- Tasks and exercises
(1) From the disability essay, list every cause that Milton was known, and reviled, for defending.
(2) Revise the disability essay by rewriting everything from "Everything about this" down to "my apartment door.", with "interlocutor" replaced by "correspondent".

To be fair, I had been put on warning before. In fact, it was made clear to me at the start of this year that, as a graduate student with a valid disability placard, I could not park in just any “handicapped” spot. Perhaps this sounds counterintuitive, but let me explain. After sending an email to confirm what I thought was an uncontroversial reading of the website-published policy, after explaining that eight years ago I had been struck down by a truck, paralyzed below the waist, that I now walk with a cane and brace–after asking pretty please, could I park in the nearest lot to the undergraduate college where I live as an advisor–I received a mere two sentences in reply: “As a student living on campus you are only eligible to park in the handicap spaces in Lot 20.” Lot 20, needless to say, is not the closest one to where I live. “If you need access to other places on campus you can take tigertransit,” i.e., the intracampus bus.
Everything about this note suggested that explaining how a few yards can make a difference–explaining why it isn’t so easy to wait for campus transportation when everything already takes longer, explaining that Tiger Transit’s stops often don’t align with where I need to go–would only try the patience of my interlocutor, perhaps harried by cares of her own, further.
So I did nothing, and still haven’t, besides vaguely strategizing what can be done in response and scanning the Office of Disability Services’ unhelpful website and ignoring the dampened fronts of my shirts, the wheezy exhalations of my body, when I finish my trek from the lot to my apartment door.
II.
Well, not quite nothing: I’ve reflected upon how the English poet John Milton (1608-1674) is the crip ancestor whose lines resonate in just the right, and different, ways every time I return to them.[1]
Take, for example, his dramatic poem which I reviewed this week for my exams: Samson Agonistes, published in 1671 with Paradise Regained, between the two editions of Paradise Lost (1667, 1674).[2] By then, Milton was internationally known, and reviled, as a dangerously-compelling defender of regicide, divorce, separation of church and state, and free speech–not to mention as a poet who could hold his own with the ancients, and perhaps even overgo them, along with his English peers. But for nearly twenty years, Milton had also been blind, after about a decade of losing his eyesight gradually. He even discusses this challenging process (by way of several literary personae) throughout his oeuvre: Sonnets 19, 22, and 23; his Second Defense–a great apology for the king-killing English people; a letter to his acquaintance Leonard Philaras; Paradise Lost, such as in the glorious hymn to light that initiates us into Book III; and of course, the neo-Attic tragedy Samson, which elaborates upon the barebones story of the Old Testament’s Book of Judges (13-6).

- Source data
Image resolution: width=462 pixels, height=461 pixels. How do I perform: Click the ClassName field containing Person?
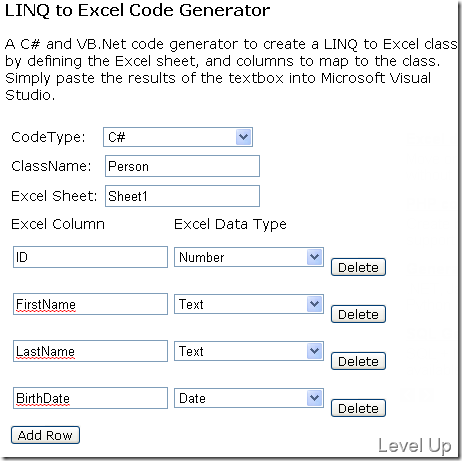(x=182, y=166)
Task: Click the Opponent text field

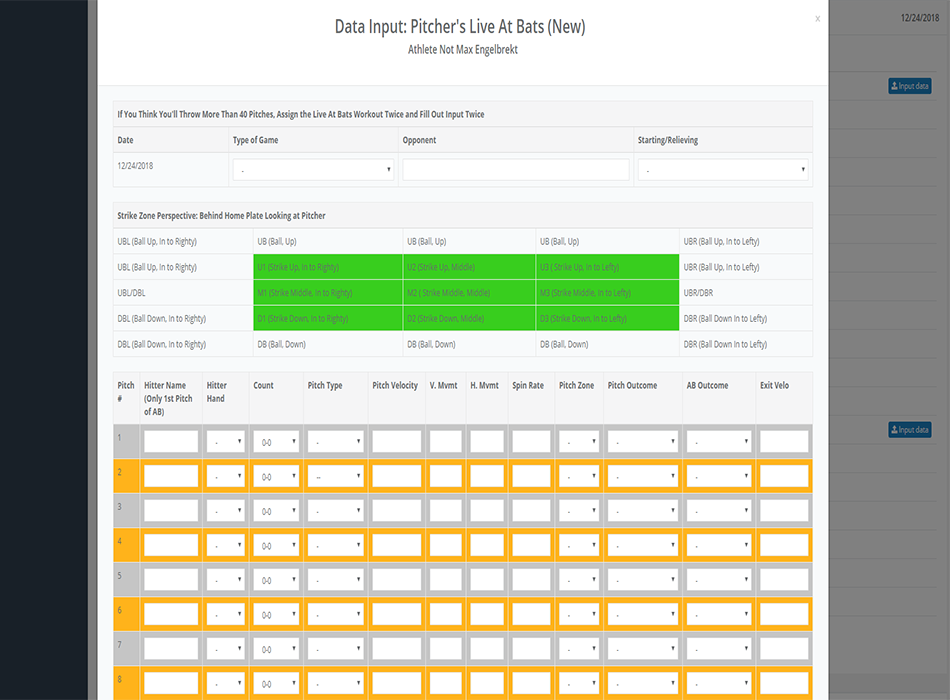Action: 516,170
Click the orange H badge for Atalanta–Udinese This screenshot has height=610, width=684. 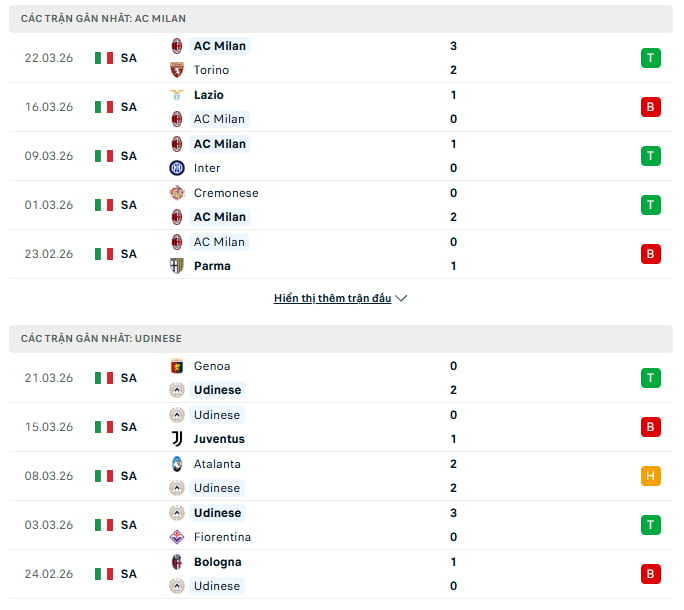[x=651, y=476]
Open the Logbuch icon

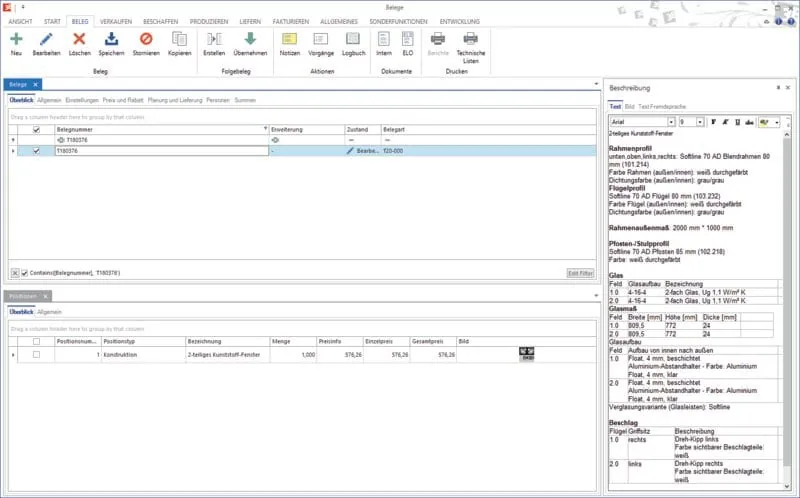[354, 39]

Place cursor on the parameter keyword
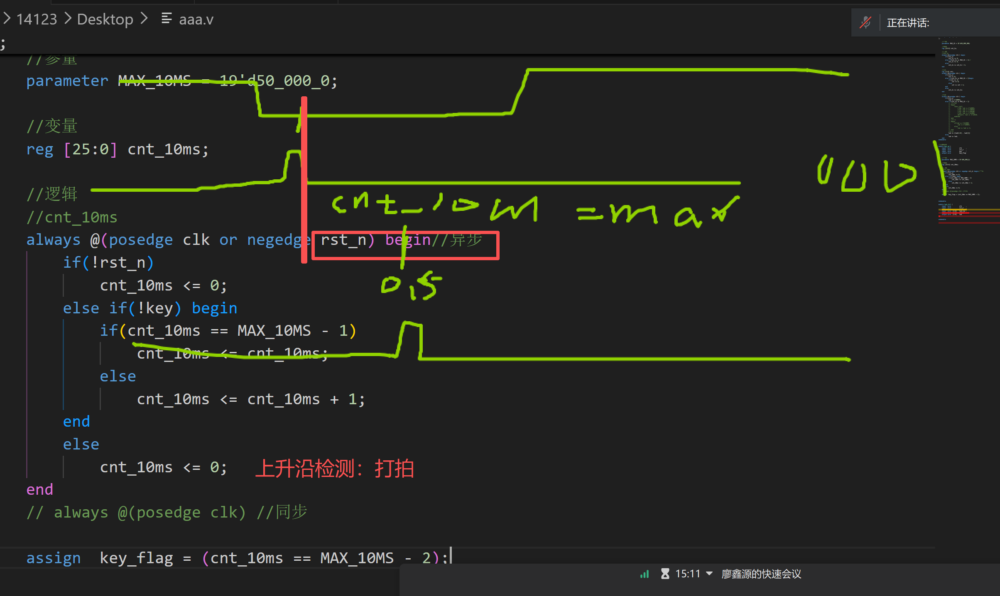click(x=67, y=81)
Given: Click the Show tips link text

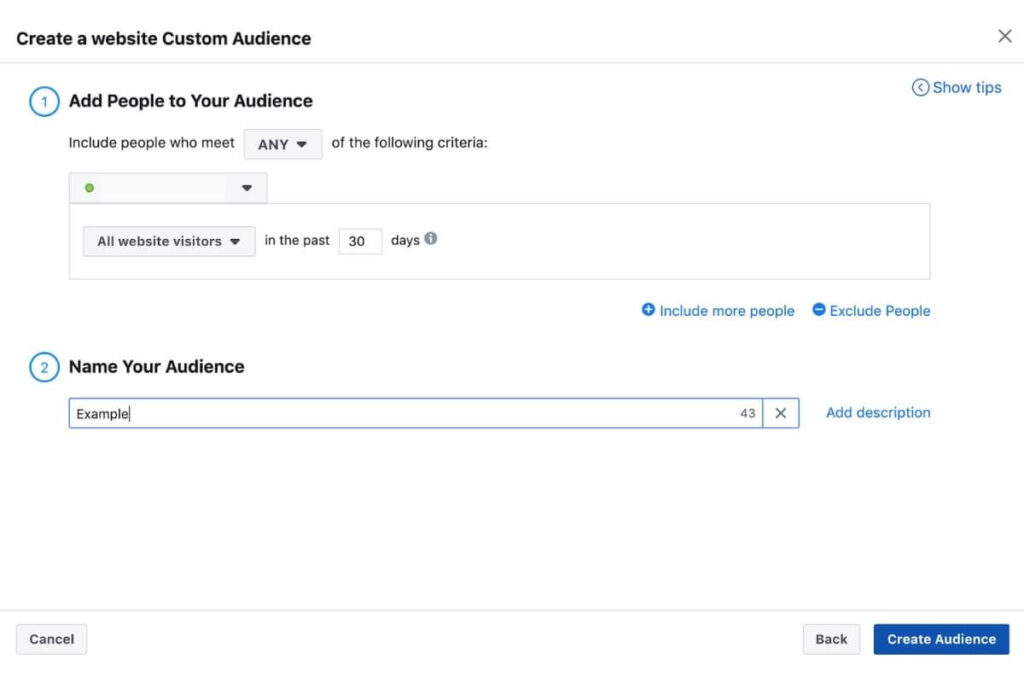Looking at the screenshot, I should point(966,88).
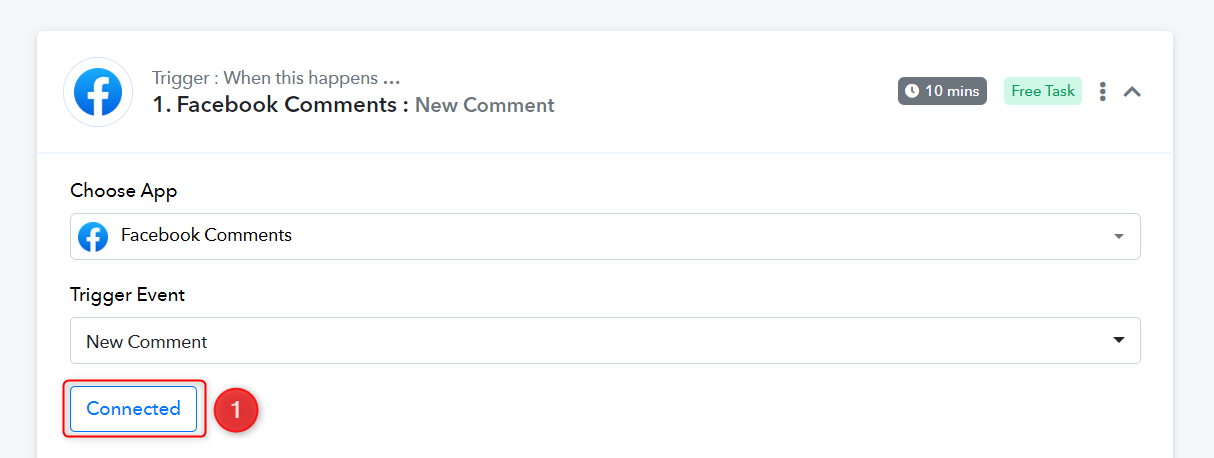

- List of solutions
(1)
regicide
divorce
separation of church and state
free speech

(2)
Everything about this note suggested that explaining how a few yards can make a difference–explaining why it isn’t so easy to wait for campus transportation when everything already takes longer, explaining that Tiger Transit’s stops often don’t align with where I need to go–would only try the patience of my correspondent, perhaps harried by cares of her own, further.
So I did nothing, and still haven’t, besides vaguely strategizing what can be done in response and scanning the Office of Disability Services’ unhelpful website and ignoring the dampened fronts of my shirts, the wheezy exhalations of my body, when I finish my trek from the lot to my apartment door.